I was put on the witness stand and answered “No” very positively to his question. The prosecutor hadn’t anything to cross-examine me about. He started a few questions, but was stopped and gave up. My attorney made some motion and was overruled. He then offered to let the case go without argument from either side, but the prosecutor wanted to talk and the judge told him to go ahead.

He argued about the same as the prosecutor in the police court, waved the bloody room-rent receipt and harped about the change of clothes and my absence from the room, and my refusal to make any statement. He ding-donged away till the judge ordered him to stop.
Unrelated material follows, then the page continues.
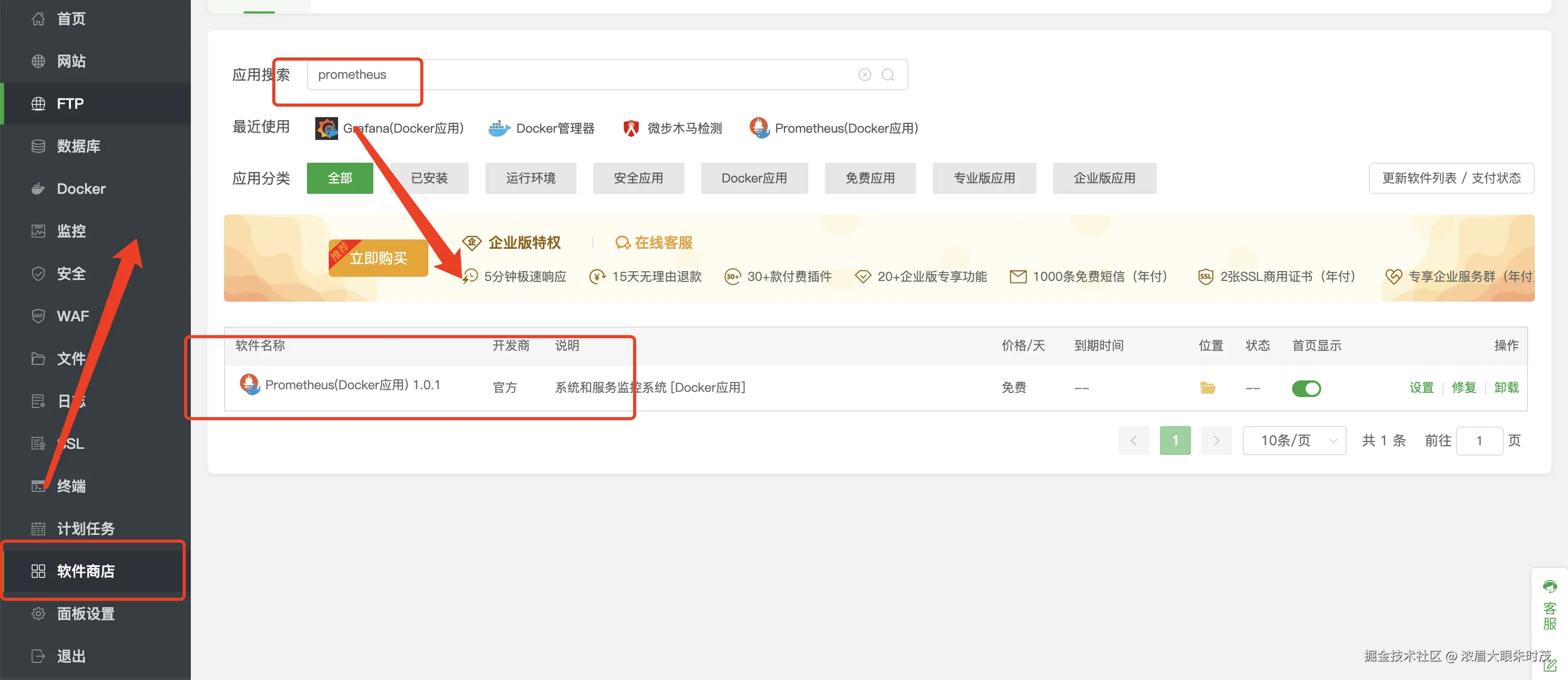Clear the prometheus search text
The width and height of the screenshot is (1568, 680).
pos(864,75)
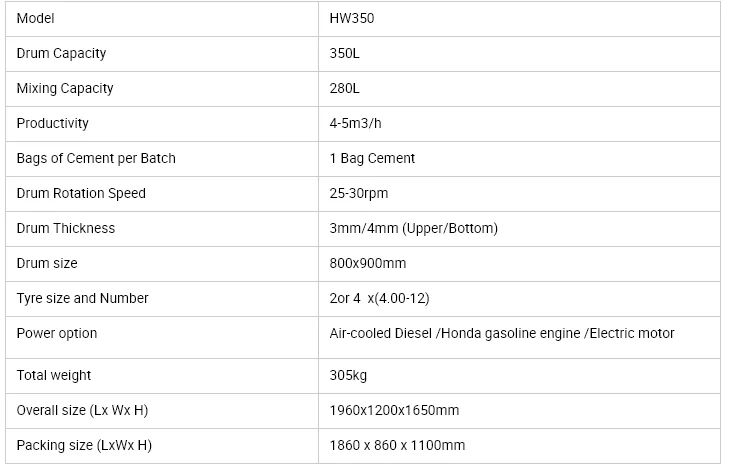
Task: Select the Drum Capacity label
Action: click(x=61, y=53)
Judge Powers went over the case in five minutes, the jury was instructed in five more, and went away to the jury room. I was nervous. I thought my attorney had not asked enough questions, hadn’t argued enough. The judge went into his chambers. Judge Powers followed him in for a visit. A few courtroom hangers got up and went out. Nobody paid any attention to me. The bailiff who had me in charge strolled about the room, gossiping. There was no dock in the courtroom. I was sitting outside the railed-off enclosure at the attorneys’ table. The jury hadn’t been out fifteen minutes, but I was so nervous I couldn’t sit still, and got up to stretch my legs. The bailiff was busy talking to a man who came in from the street. His back was turned to me as I walked a few steps up the aisle in the direction of the door, and then back.